**Document:**
—————

# Screen video capture/grabbing



## smooky (Mar 5, 2010)

Hi guys!

How can I record my screen and put to video file? I read some suggestion for
multimedia/recordmydesktop but it does nor work...

[cmd=]ffmpeg -r 60 -g 120 -s 1280x1024 -f x11grab -i :0.0+0,0 -vcodec qtrle -s 640x240 screencast.mov[/cmd] does not work too...

What's wrong?

*p.s. I'm using FreeBSD 8.0 KDE 4.3.5*

Thanks.


----------



## SirDice (Mar 5, 2010)

Sigh.. "does not work" doesn't tell us much. 
What doesn't work? Is there actually a file created? Wrong format? Black screen? What?


----------



## sixtydoses (Mar 5, 2010)

Am guessing that you've compiled multimedia/ffmpeg without 'X11GRAB' option checked.


----------



## graudeejs (Mar 5, 2010)

sixtydoses said:
			
		

> Am guessing that you've compiled multimedia/ffmpeg without 'X11GRAB' option checked.

—————

Entries on target coordinates:

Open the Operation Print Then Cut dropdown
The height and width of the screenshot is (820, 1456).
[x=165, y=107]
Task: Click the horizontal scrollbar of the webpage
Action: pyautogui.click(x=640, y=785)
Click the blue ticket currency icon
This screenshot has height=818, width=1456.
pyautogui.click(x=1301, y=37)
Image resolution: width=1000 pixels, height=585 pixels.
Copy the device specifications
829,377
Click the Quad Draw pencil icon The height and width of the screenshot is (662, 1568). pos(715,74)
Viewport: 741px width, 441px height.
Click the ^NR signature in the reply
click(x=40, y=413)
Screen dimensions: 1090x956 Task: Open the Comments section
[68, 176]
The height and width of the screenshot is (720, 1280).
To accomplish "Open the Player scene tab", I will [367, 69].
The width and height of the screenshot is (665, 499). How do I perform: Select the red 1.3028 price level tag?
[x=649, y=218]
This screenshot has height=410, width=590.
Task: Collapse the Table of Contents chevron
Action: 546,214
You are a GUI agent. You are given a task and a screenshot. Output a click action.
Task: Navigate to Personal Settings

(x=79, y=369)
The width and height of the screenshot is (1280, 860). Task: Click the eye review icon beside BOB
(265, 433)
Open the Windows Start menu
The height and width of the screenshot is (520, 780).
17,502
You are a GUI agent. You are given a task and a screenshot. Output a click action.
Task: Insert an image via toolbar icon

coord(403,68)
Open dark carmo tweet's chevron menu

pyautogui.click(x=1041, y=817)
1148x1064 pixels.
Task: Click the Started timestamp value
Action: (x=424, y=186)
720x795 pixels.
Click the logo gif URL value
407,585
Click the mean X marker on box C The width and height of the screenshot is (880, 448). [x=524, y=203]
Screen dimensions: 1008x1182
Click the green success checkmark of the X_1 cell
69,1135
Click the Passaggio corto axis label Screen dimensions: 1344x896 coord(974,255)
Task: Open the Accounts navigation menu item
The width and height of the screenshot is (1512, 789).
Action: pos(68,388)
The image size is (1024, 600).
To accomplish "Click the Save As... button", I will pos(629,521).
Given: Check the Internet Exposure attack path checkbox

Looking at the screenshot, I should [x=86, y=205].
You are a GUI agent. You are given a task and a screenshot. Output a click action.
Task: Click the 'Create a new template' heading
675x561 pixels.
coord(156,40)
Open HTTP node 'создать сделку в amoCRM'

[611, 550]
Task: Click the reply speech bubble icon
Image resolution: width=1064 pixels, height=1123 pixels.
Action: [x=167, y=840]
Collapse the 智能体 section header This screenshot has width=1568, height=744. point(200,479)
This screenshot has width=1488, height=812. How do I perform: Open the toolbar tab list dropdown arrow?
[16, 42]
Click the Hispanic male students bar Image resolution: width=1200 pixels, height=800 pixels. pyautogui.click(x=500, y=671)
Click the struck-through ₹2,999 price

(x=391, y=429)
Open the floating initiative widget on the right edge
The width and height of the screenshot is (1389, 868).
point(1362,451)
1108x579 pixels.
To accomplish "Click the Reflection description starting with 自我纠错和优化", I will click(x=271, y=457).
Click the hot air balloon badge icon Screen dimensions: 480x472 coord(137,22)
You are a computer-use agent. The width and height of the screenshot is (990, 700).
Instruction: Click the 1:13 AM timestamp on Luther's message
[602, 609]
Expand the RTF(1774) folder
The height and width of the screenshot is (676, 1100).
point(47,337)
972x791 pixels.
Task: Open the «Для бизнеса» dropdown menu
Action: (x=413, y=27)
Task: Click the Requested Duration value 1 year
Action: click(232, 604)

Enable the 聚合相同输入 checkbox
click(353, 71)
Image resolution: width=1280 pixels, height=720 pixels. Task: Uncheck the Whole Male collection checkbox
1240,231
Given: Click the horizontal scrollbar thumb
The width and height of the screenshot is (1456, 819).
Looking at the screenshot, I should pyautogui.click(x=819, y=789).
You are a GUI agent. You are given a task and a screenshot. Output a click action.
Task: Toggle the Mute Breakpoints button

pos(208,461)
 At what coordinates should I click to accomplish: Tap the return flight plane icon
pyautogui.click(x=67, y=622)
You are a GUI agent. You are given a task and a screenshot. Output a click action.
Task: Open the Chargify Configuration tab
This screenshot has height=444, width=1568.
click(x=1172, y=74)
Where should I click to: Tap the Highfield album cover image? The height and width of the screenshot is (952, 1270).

—————

**Set task 1:** Pick out every line of the records that contains the string "This", matching case exactly, and copy each one.
**Set task 2:** Continue the forum thread on screen video capture from the point where it stops.

**Right answer 1:**
This screenshot has height=818, width=1456.
This screenshot has height=410, width=590.
Collapse the 智能体 section header This screenshot has width=1568, height=744. point(200,479)
This screenshot has width=1488, height=812. How do I perform: Open the toolbar tab list dropdown arrow?
This screenshot has height=444, width=1568.

**Right answer 2:**
yup, you're probably right, before i reinstalled ffmpeg with x11grab, it didn't work for me


----------



## smooky (Mar 6, 2010)

Aha! I'm sorry guys... recordmydesktop is console app and start capturing after launching immediately to /tmp by default... hehe... and filled my all free space...

but now i've try to reinstall ffmpeg with x11grab supporting


----------



## lyuts (Mar 7, 2010)

I have used recordmydesktop couple of times and never had a problem with it. Well, I had some issues on OpenSuse, but not on FreeBSD. It works just fine. And don't forget to specify the out file, so you don't have to waste time looking for it in /tmp.


----------



## BeautifulFish (Apr 14, 2010)

installed multimedia/ffmpeg with 'X11GRAB' option checked... but still no video here, only audio


----------



## lyuts (May 11, 2010)

smooky said:
			
		

> Aha! I'm sorry guys... recordmydesktop is console app and start capturing after launching immediately to /tmp by default... hehe... and filled my all free space...



recordmydesktop has '-o <filename>' switch.


----------



## ybungalobill (Jan 16, 2018)

sixtydoses said:


> Am guessing that you've compiled multimedia/ffmpeg without 'X11GRAB' option checked.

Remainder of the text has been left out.